We need a great big tax on carbon  

Posted by Big Gav in ,

The ABC has a column on why we need a carbon tax - We need a great big tax on carbon.

Our brand new Prime Minister has nominated "putting a price on carbon" as one of the goals of her government. Re-badging the ETS as "putting a price on carbon" is a deceptive piece of political spin.

Julia Gillard didn't invent this new expression for the pre-Global Financial Crisis drive by the financial sector for a great big global derivatives scheme that many people thought would become the largest derivatives trading market in the world.

For the most obvious of reasons (lots of money) there were and are very powerful people (mostly accountants and lawyers) that desperately argued that rejecting the ETS is the same as being a climate change sceptic. They are still conceptually, joined at the hip in most of the propaganda about how to combat climate change.

If climate change is the greatest moral challenge of our times then maybe we should stop people making a fortune out of it. They will if they sell a lot more derivatives than need to be sold at prices that are either a lot higher or lower than they should be to achieve the purpose of putting a price on carbon emissions.

Are governments going to allow shorting the markets to sell emission derivatives that aren't owned by the seller? Will market systems be created that permit huge bundles of derivatives to be sold at any given moment to arbitrage minute price differences from market to market? Will there be a global market (that will be a first that will take half a century to achieve)? And after all that, why is an ETS more efficient or equitable than a tax?

This is, simply put, a complete perversion of the social policy imperative.

A consumption tax puts a wholesale price on carbon. It doesn't allow a retail price that can be doubled by managers and manipulators of an emissions derivatives trading market. No proponent of the ETS has denied that the system is a derivative which will enable the global derivatives punters to expand the ETS to a size that is far beyond its original worthy purpose.

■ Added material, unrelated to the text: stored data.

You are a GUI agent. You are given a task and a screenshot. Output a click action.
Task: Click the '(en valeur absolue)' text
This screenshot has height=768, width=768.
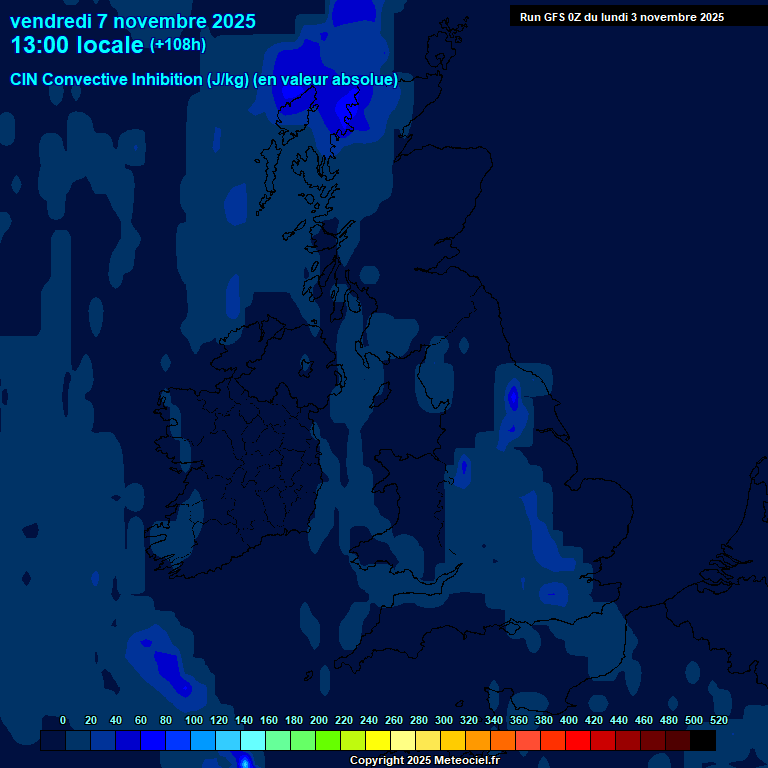[327, 79]
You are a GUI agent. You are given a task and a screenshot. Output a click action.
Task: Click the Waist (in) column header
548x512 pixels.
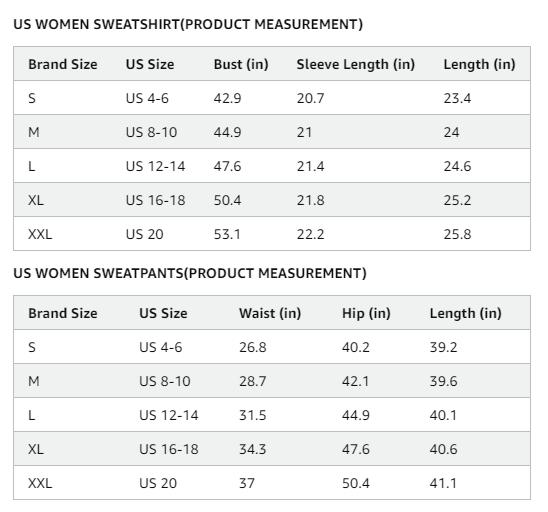(x=270, y=313)
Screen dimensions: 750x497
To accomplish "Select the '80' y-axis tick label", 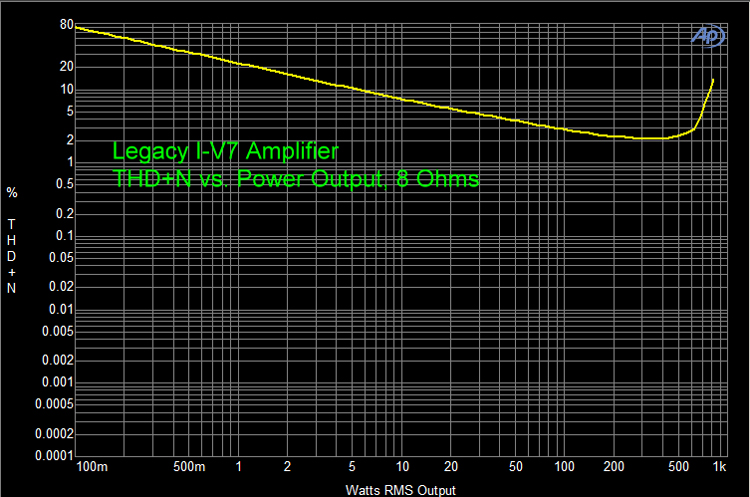I will point(65,24).
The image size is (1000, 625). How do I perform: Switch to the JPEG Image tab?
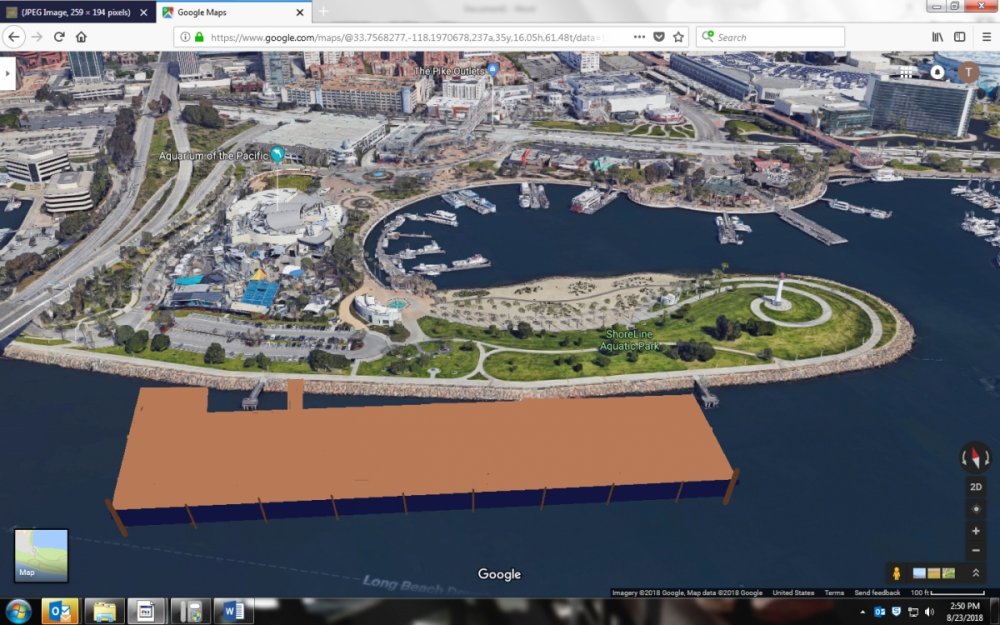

Any sceptic should have a look at what has happened in the past 20 years in the market for foreign currencies, which is essential for the sale of exports and the purchase of imports. In Australia 2010, the market for the Aussie dollar is more than 300 times the market volume needed to enable international traders to sell Australian dollars and obtain the foreign currency they need to pay for imports of goods and services.

An ETS is better for some - the operators and the traders. It will also hugely benefit the accountants who will measure how many ETS derivatives are needed to reduce a company's carbon footprint to the determined policy level at any point in time. They will then have the life time job of auditing emissions. Audits are the continuing source of income for accounting firms. They love them.

Some are already profiting from the idea. I wonder what airlines do with the money they receive when passengers opt to pay a charge to remove their carbon footprint?

Back to first principles. What are we trying to do? Reduce carbon emissions. How do we do that? Tax carbon emissions so heavily that the emitters - you and I - start to watch our emissions because they cost too much. Sounds boring but it is just like taxing tobacco, alcohol and petrol. They are taxes intended to reduce the consumption of goods that are regarded as anti-social. The cost to our society from their consumption massively outweighs any GST or other conventional tax. So we put a great big tax on them and every body pays at a rate equal to their consumption of the anti-social goods.

3 comments

The article has one thing wrong. An emission unit (the right to emit a tonne of carbon) is not a derivative, it is a new kind of property, one which the government proposes to just give to certain companies. Options on emissions units are derivatives. But I'd agree with the prediction of massive speculation in units and derivatives, so long as there is no transaction tax.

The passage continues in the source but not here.